Important Information

This press release does not constitute an offer to sell or the solicitation of an offer to buy securities, and shall not constitute an offer, solicitation or sale in any jurisdiction in which such offer, solicitation or sale would be unlawful prior to registration or qualification under the securities laws of that jurisdiction.

About TXO Partners, L.P.

TXO Partners, L.P. is a master limited partnership focused on the acquisition, development, optimization and exploitation of conventional oil, natural gas, and natural gas liquid reserves in North America. TXO’s current acreage positions are concentrated in the Permian Basin of West Texas and New Mexico, the San Juan Basin of New Mexico and Colorado, and the Williston Basin of Montana and North Dakota.

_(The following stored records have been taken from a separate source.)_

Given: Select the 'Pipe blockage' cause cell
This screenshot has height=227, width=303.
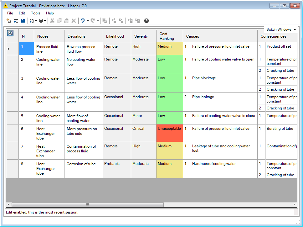Looking at the screenshot, I should tap(224, 83).
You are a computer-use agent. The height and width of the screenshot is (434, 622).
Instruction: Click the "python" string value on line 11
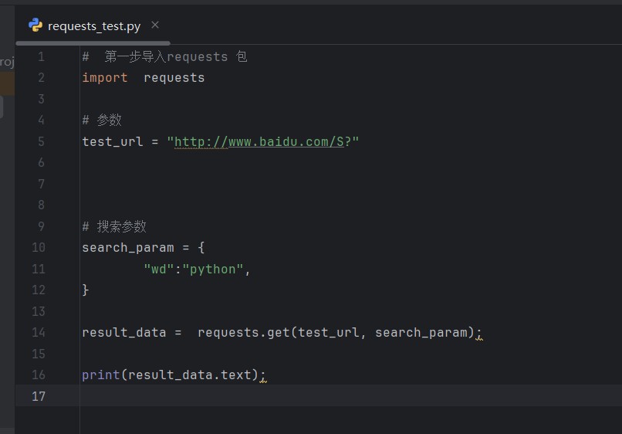(213, 269)
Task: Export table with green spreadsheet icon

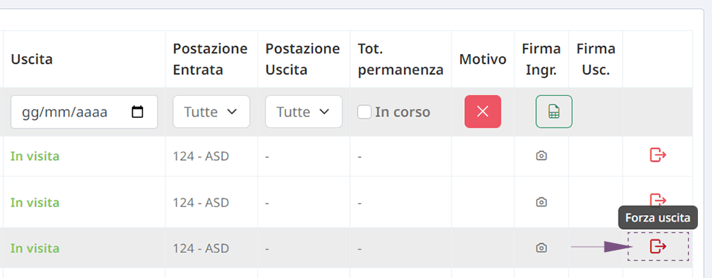Action: click(554, 111)
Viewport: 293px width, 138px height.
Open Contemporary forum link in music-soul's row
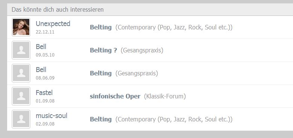(174, 119)
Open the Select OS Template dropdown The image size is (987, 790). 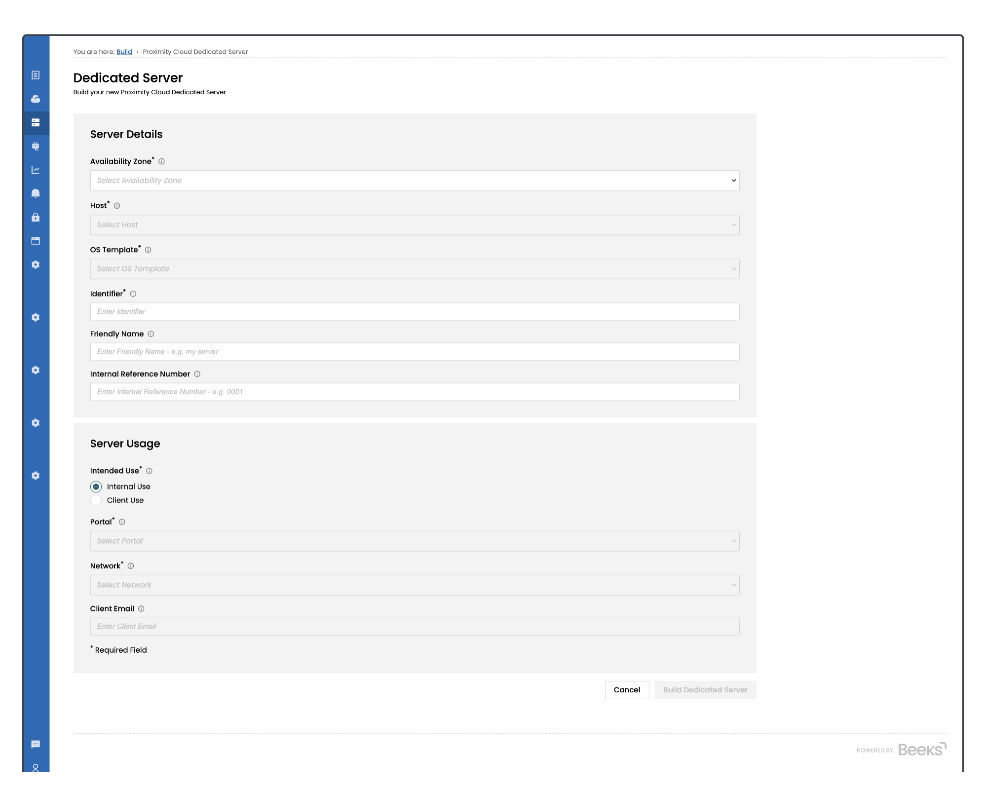415,269
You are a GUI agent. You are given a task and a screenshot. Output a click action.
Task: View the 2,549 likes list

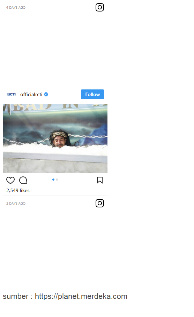coord(18,190)
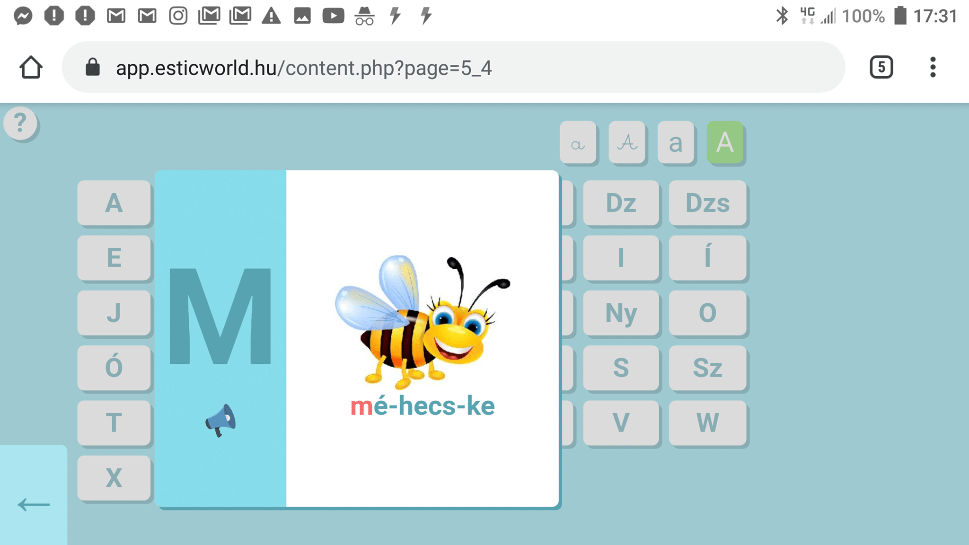Screen dimensions: 969x545
Task: Choose the Sz letter key
Action: pyautogui.click(x=707, y=368)
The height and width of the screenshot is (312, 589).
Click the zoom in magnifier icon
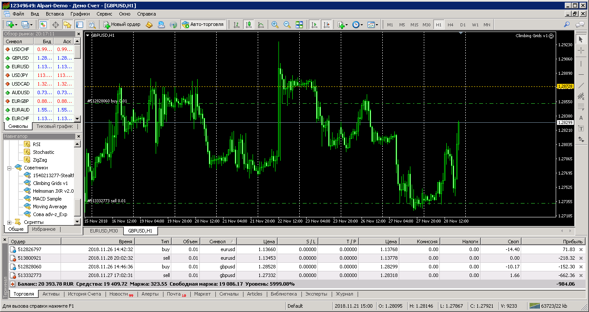click(x=275, y=25)
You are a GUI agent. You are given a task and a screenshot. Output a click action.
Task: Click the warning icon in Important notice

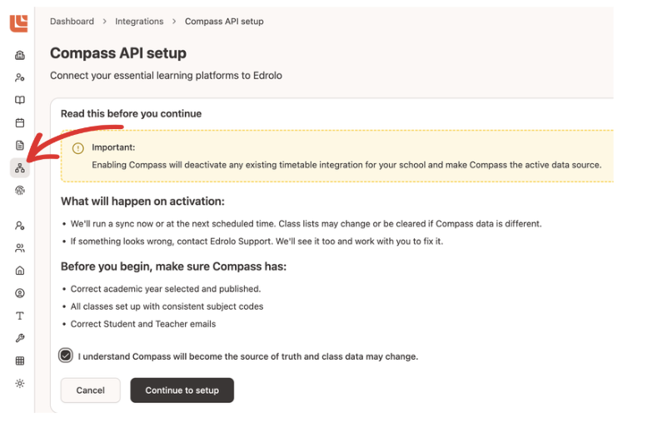78,148
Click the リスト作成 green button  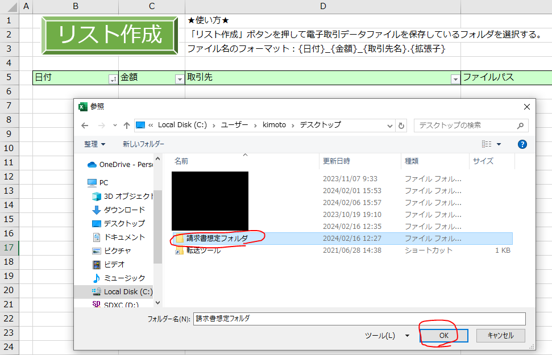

Cautionary Statement Concerning Forward-Looking Statements

Certain statements contained in this press release constitute “forward-looking statements” within the meaning of the Private Securities Litigation Reform Act of 1995. These forward-looking statements include the words such as “possible,” “if,” “will” and “expect” and contain statements regarding the size, timing or results of the offering and the proposed Acquisition. These forward-looking statements represent TXO’s expectations or beliefs concerning future events, and it is possible that the results described in this press release will not be achieved, and they are subject to risks, uncertainties and other factors, many of which are outside of TXO’s control, that could cause actual results to differ materially from the results discussed in the forward-looking statements.

Any forward-looking statement speaks only as of the date on which it is made, and, except as required by law, TXO does not undertake any obligation to update or revise any forward-looking statement, whether as a result of new information, future events or otherwise. New factors emerge from time to time, and it is not possible for TXO to predict all such factors. When considering these forward-looking statements, you should keep in mind the risk factors and other cautionary statements discussed in "Risk Factors" in our prospectus supplement, the Registration Statements on Form S-3, our Annual Report on Form 10-K for the year ended December 31, 2024, our Quarterly Reports on Forms 10-Q filed with the U.S. Securities and Exchange Commission and our other filings with the SEC. These risks include, but are not limited to, our ability to consummate the proposed Acquisition on the terms currently contemplated, the anticipated future performance of the combined company, risks and uncertainties related to economic, market or business conditions, and satisfaction of customary closing conditions related to the proposed offering and the proposed Acquisition. The risk factors and other factors noted above could cause its actual results to differ materially from those contained in any forward-looking statement. You are cautioned not to place undue reliance on these forward-looking statements.